Exercise requirements
**a.** Can you reproduce the SIMD forum thread from "This is blowing" to "some limit somewhere.", substituting "vectors" for "matrices"?
**b.** Can you write the next part of the forum thread about the SIMD List crash, starting after the last line shown?

Excerpted text
☆ ☆ ☆ ☆ ☆ ☆ ☆
Modular•7mo ago

List of SIMD bug

The following simple code doesn't work, is this because of memory? I find the documentation is lacking, it only says SIMD are restricted to powers of 2, which I compy with...

alias S: Int = 256
alias S2: Int = S*S
alias SquareMatrix = SIMD[size=S2]

def main():
    var sqms = List[SquareMatrix[DType.float32]]()
    for ind in range(2):  # using 1 instead of 2 gives no issues
        sqm = SquareMatrix[DType.float32]()
        sqms.append(sqm)
    print('success!')  # we never get here :(

alias S: Int = 256
alias S2: Int = S*S
alias SquareMatrix = SIMD[size=S2]

def main():
    var sqms = List[SquareMatrix[DType.float32]]()
    for ind in range(2):  # using 1 instead of 2 gives no issues
        sqm = SquareMatrix[DType.float32]()
        sqms.append(sqm)
    print('success!')  # we never get here :(

46 Replies

sora•7mo ago

Looks like a bug. Could you please file an issue on Github?

franchesoniOP•7mo ago

sure

sora•7mo ago

Thanks To be clear, I don’t think this code should work, it’s just maybe the compiler can fail more gracefully

Darkmatter•7mo ago

LLVM ERROR: SmallVector unable to grow. Requested capacity (18446744073709518848) is larger than maximum value for size type (4294967295)
Please submit a bug report to https://github.com/modularml/mojo/issues and include the crash backtrace along with all the relevant source codes.
Stack dump:
0.      Running pass 'Function Pass Manager' on module ''.
1.      Running pass 'X86 DAG->DAG Instruction Selection' on function '@main'
Segmentation fault (core dumped)

LLVM ERROR: SmallVector unable to grow. Requested capacity (18446744073709518848) is larger than maximum value for size type (4294967295)
Please submit a bug report to https://github.com/modularml/mojo/issues and include the crash backtrace along with all the relevant source codes.
Stack dump:
0.      Running pass 'Function Pass Manager' on module ''.
1.      Running pass 'X86 DAG->DAG Instruction Selection' on function '@main'
Segmentation fault (core dumped)

It looks like it's trying to constant fold the loop.

franchesoniOP•7mo ago

Thanks for the responsiveness! it isn't clear to me from the docs why the memory is not enough for SIMD (while for a pointer it is enough)

Darkmatter•7mo ago

This is blowing up at compile time, not runtime. My guess is that a bunch of copies of the matrices are being made as part of optimizations, and you're overflowing some limit somewhere.

franchesoniOP•7mo ago

so it wasn't my fault? surprising...
☆ ☆ ☆ ☆ ☆ ☆ ☆
Data segment
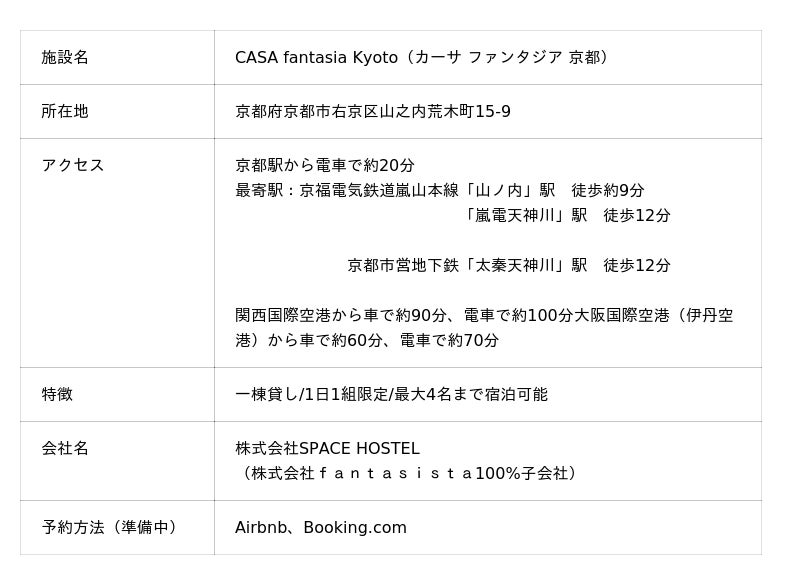Click the 予約方法（準備中）label cell
800x585 pixels.
tap(112, 528)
☆ ☆ ☆ ☆ ☆ ☆ ☆
Exercise results
**a.**
This is blowing up at compile time, not runtime. My guess is that a bunch of copies of the vectors are being made as part of optimizations, and you're overflowing some limit somewhere.

**b.**
Darkmatter•7mo ago

This also has the issue:

def main():
    print(SIMD[DType.float32, 65536]())

def main():
    print(SIMD[DType.float32, 65536]())

Even with the optimizer turned off.

sora•7mo ago

I don’t think people should use simd like this though

Darkmatter•7mo ago

It doesn't matter, the compiler is blowing up in a bad way here. The requested size is 0xffffffffffff8000

sora•7mo ago

It does. Compiler passes have certain assumptions made wrt the thing it tries to do Or put it another way, a upper limit should be set

franchesoniOP•7mo ago

this makes sense, but if the docs don't set what the intended purpose of SIMD is, you'll get more people like me

Darkmatter•7mo ago

If I run that via 2's complement, it comes to 32768 (0x8000), which is a reasonable arena size. SIMD should be able to at least kind-of handle. Some of this is on Modular for advertising SIMD as equivalent to np.array.

sora•7mo ago

If it generates bad code, then no but SIMD is not array it suppose to be a type you can roughly pass by reg, which chris said somewhere here

Darkmatter•7mo ago

I mean it shouldn't crash, not that it should generate optimal code for this. Probably an "oversized SIMD" lint is in order.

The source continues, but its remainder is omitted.